* _WHAT YOU ARE ASKED TO DO_: Extract every line of the listing below that contains the word "height". Treat uppercase and lowercase as different.

Records for pointing to text and elements:
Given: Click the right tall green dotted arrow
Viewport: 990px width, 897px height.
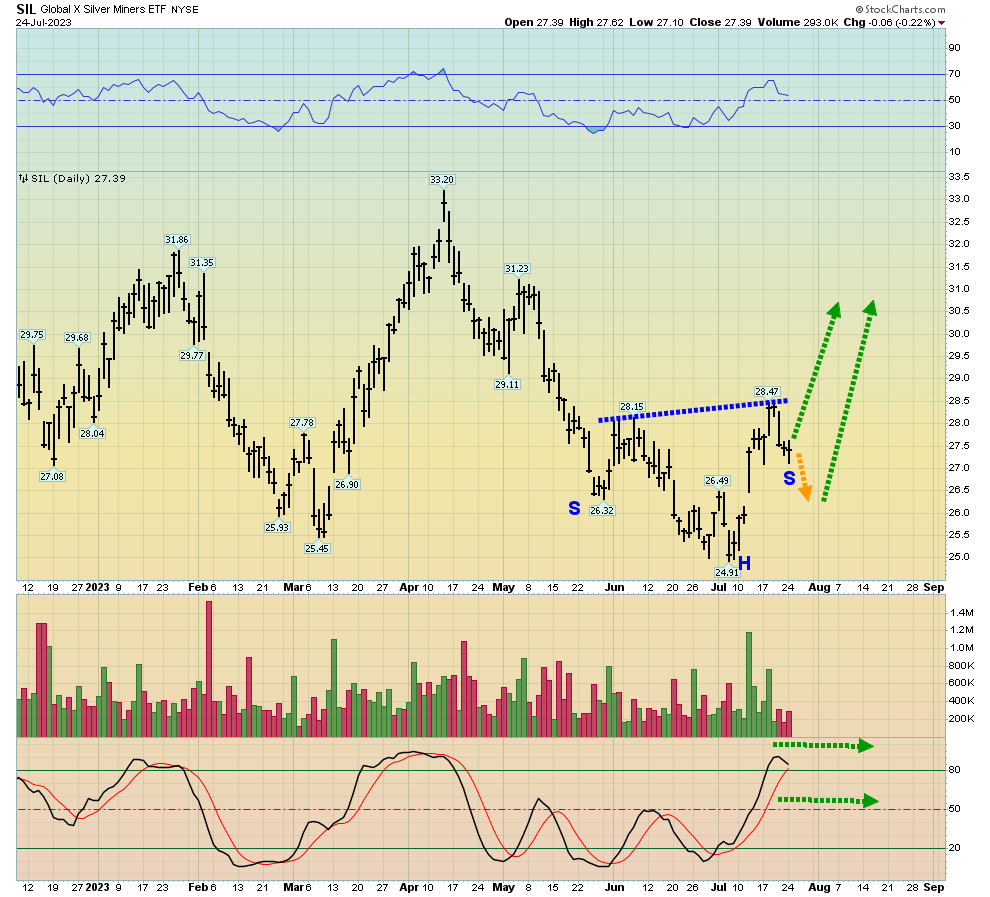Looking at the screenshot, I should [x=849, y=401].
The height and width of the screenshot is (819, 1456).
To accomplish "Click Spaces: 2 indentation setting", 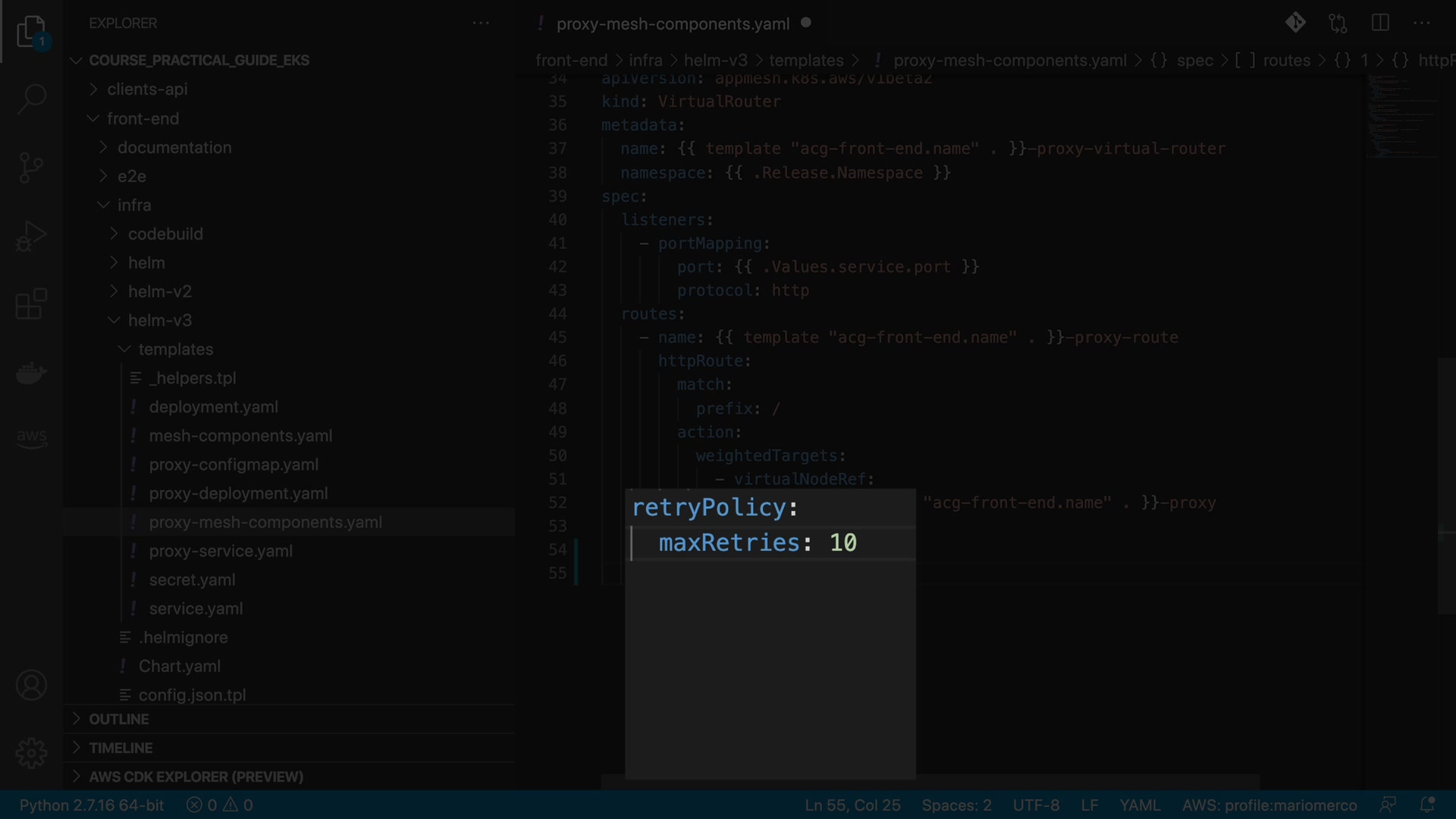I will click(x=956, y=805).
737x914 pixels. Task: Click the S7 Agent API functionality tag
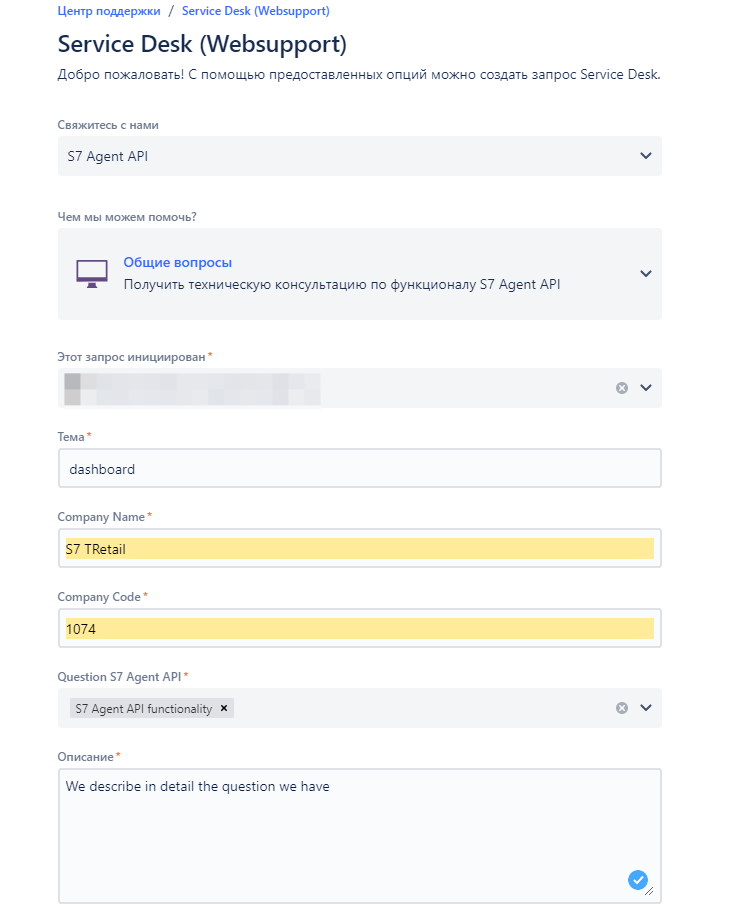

* _RESULT OF THIS EXERCISE_:
Viewport: 990px width, 897px height.
The height and width of the screenshot is (819, 1456).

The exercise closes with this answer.